Rush Limbaugh as a David Lynch Character

12 Mar 2009

These are some Zizekian thoughts I had in a recent IM conversation with Mark, which I figured I would share with the rest of the Velvet Howler-reading world:

What Rush Limbaugh is to the GOP is what characters like Frank (here the drug aspect overlaps), Mr. Eddie, and Bobby Peru are to the films of David Lynch. Whenever the authority of the GOP’s “symbolic father”—generally a “realist,” “family values” Oedipal father figure type, sort of like Pat Buchanan—begins to erode, like in the beginning of Lynch’s Blue Velvet in which the protagonist’s father has a seizure while gardening, the crazy/impotent primordial father emerges: in other words, Rush Limbaugh.

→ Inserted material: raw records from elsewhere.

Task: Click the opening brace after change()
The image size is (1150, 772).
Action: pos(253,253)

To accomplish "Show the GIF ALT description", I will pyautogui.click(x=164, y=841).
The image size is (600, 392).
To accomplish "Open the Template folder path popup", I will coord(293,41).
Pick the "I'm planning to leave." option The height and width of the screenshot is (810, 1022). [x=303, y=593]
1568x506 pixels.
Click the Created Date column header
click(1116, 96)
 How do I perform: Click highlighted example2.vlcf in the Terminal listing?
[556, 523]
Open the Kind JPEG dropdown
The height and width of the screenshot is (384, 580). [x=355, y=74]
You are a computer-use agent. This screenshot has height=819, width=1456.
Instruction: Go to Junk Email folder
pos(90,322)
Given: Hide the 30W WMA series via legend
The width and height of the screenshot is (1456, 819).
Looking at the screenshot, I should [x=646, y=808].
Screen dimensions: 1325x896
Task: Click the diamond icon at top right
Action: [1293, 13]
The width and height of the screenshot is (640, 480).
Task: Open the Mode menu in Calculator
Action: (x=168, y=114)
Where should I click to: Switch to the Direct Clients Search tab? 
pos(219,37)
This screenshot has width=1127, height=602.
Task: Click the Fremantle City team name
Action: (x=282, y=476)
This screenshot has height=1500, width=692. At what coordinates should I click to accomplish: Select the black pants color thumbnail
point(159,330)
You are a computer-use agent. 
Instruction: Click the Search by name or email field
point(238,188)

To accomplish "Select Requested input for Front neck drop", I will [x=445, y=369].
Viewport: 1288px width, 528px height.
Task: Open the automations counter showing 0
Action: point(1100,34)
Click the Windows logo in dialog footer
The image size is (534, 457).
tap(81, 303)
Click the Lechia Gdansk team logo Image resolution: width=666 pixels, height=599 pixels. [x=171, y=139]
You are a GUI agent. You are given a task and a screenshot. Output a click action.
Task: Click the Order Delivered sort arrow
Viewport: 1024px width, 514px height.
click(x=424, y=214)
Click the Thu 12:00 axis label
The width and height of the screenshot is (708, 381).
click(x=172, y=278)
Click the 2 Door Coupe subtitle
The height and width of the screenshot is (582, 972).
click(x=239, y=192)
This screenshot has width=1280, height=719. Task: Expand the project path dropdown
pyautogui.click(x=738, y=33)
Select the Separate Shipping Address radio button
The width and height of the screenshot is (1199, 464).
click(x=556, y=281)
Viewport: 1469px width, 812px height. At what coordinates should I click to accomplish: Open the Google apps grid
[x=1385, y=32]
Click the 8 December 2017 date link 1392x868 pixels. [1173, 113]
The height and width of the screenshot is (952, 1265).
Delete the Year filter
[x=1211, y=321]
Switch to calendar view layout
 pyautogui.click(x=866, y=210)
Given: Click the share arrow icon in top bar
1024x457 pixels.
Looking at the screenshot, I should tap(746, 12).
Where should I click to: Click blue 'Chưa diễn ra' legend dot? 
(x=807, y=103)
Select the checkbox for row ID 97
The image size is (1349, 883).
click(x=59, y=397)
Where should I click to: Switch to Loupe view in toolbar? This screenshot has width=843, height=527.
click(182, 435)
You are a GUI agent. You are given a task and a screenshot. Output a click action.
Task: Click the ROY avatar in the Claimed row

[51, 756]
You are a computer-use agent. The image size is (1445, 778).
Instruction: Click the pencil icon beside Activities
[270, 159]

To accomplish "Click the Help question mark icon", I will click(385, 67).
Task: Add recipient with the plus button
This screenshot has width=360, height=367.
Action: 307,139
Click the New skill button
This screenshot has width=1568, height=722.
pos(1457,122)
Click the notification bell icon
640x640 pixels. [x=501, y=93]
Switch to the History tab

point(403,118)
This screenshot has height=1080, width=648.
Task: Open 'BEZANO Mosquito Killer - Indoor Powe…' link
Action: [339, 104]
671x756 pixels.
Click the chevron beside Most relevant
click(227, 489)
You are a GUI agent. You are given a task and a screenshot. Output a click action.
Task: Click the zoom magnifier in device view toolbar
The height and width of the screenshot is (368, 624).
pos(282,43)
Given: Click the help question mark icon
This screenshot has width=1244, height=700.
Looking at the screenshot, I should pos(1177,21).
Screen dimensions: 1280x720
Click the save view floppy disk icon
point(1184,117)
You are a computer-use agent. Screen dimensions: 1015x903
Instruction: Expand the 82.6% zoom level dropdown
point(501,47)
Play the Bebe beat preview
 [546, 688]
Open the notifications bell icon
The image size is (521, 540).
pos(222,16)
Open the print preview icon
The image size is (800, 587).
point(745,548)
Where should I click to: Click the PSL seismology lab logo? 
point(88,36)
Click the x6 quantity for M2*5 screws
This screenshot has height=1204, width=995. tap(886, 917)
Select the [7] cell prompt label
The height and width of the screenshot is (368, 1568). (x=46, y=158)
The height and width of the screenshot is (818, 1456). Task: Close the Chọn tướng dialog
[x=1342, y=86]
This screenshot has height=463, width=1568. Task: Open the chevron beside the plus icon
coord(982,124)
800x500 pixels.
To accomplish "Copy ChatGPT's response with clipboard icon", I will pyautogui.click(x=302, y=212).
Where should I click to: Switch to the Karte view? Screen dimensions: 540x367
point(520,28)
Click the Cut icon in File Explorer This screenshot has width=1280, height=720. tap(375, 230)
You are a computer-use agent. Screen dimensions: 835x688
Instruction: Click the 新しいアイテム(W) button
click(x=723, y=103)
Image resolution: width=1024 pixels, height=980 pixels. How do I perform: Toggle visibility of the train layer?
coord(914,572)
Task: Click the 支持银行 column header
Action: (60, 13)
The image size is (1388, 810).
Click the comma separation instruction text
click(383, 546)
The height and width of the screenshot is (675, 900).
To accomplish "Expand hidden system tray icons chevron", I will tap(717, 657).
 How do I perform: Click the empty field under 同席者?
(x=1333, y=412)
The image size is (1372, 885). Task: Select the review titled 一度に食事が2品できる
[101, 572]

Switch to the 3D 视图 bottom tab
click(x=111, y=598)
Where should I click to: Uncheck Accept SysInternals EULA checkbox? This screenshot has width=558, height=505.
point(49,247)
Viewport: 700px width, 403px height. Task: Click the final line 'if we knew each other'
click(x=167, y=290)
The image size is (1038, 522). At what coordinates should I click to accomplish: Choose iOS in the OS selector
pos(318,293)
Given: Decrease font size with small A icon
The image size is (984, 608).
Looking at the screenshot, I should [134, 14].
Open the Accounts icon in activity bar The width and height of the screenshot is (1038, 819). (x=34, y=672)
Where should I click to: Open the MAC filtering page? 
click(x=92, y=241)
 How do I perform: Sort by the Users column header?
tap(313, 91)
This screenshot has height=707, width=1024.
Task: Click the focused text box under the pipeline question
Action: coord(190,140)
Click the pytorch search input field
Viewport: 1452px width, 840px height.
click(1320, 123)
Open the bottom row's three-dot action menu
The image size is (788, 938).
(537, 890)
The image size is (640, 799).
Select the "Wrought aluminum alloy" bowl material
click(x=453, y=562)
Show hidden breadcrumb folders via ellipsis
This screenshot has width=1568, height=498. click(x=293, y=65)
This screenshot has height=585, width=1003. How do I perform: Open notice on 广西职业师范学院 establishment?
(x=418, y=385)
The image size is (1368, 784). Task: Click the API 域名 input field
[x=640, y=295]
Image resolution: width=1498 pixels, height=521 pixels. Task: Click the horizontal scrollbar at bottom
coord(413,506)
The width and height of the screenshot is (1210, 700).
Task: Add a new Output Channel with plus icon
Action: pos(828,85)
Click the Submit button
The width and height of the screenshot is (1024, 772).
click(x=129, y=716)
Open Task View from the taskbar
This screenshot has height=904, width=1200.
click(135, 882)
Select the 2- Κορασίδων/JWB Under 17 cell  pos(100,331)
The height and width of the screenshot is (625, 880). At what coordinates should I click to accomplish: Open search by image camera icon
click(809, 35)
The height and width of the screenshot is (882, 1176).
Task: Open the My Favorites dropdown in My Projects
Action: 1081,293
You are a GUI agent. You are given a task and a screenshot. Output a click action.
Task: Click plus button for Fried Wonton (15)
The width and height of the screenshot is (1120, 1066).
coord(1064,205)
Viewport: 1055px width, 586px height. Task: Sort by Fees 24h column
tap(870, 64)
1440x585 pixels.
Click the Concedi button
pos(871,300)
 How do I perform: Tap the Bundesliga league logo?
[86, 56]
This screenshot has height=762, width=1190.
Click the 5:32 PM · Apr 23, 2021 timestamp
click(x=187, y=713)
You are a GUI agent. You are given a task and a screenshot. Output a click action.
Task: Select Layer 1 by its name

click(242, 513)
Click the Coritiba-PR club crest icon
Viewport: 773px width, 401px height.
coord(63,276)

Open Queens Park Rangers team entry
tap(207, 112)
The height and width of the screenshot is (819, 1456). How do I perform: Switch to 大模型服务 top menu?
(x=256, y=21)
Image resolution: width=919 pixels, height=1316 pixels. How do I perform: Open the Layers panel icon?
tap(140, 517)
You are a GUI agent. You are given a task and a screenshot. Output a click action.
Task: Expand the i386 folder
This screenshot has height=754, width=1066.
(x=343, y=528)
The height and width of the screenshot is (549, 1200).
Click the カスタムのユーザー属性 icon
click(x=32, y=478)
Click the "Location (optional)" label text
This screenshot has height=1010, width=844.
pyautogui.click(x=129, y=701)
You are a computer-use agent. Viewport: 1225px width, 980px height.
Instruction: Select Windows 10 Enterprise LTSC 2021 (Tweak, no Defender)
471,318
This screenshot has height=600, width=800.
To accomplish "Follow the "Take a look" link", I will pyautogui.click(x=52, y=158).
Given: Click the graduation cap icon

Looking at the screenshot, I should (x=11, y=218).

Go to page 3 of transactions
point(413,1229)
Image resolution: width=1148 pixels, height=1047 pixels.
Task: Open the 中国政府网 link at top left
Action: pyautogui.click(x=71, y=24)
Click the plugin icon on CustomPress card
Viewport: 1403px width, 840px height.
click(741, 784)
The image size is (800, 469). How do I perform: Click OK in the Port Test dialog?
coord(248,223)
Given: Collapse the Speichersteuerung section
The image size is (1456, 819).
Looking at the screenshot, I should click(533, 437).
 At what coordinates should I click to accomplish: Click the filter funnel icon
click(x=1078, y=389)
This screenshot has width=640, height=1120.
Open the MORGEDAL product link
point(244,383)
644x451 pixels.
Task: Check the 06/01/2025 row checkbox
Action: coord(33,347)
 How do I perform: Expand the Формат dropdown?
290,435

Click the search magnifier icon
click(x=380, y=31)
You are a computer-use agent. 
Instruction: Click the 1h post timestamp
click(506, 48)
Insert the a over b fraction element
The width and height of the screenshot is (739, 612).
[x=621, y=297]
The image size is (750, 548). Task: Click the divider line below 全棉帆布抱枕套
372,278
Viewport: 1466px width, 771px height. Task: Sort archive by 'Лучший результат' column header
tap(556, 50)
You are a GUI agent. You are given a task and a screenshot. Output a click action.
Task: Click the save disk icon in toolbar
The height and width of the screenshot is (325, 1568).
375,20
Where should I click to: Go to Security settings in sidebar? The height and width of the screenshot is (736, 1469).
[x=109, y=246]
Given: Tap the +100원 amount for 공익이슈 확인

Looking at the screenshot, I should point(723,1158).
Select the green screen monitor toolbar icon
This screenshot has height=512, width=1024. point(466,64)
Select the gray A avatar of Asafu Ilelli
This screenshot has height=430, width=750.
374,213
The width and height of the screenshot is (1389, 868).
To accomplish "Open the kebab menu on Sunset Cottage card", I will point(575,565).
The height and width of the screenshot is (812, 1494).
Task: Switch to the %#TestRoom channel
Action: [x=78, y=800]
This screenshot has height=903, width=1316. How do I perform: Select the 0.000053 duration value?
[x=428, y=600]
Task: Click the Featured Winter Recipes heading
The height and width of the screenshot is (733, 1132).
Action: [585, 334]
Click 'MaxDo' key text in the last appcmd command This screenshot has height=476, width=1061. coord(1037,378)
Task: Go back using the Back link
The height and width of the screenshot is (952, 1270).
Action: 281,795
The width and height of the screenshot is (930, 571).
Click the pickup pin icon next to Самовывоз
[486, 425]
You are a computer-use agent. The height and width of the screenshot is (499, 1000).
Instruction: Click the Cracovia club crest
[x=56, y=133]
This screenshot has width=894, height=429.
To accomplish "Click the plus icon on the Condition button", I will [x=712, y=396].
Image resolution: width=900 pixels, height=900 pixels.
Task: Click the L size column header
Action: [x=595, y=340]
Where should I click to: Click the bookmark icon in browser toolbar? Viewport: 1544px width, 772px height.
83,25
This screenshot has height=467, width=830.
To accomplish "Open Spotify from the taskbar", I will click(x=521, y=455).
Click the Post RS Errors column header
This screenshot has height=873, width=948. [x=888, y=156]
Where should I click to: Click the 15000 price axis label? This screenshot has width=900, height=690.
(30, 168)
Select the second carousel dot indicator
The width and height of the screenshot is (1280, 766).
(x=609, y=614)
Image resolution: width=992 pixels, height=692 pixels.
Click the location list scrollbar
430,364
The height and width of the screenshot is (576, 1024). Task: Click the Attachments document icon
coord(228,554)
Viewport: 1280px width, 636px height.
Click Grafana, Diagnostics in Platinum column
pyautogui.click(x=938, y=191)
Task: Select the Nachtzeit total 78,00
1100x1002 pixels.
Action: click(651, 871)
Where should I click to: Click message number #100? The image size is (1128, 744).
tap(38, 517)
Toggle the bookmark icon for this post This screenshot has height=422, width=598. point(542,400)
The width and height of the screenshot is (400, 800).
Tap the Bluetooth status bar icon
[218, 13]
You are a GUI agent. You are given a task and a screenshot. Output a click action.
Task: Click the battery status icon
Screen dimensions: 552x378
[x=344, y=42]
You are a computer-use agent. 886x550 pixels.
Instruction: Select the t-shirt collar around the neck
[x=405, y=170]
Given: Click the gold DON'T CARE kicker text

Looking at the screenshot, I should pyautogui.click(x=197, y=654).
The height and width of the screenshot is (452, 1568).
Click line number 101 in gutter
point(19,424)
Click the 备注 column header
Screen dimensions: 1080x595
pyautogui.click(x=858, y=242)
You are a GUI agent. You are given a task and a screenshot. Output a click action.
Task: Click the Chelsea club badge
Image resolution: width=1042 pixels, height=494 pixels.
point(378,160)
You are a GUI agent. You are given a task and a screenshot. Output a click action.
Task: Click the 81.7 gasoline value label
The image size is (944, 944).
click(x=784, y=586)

This primordial undead father of the penis makes all sorts of harsh superegoic demands from his loyal minions who can never live up to his zeal and thus enjoins their guilt—as we’ve seen recently displayed in the quasi-Stalinist pageantry of CPAC and the slew of conservatives who, after criticizing Limbaugh, have pathetically retracted their statements. Even Newt Gingrich, another nostalgic figure of the days before the decline of symbolic paternal authority, is powerless in the face of him. Nonetheless, there’s ultimately something pathetic about him, which is that all of his bombastic rhetoric and empty posturing serves to cover up the wound of castration.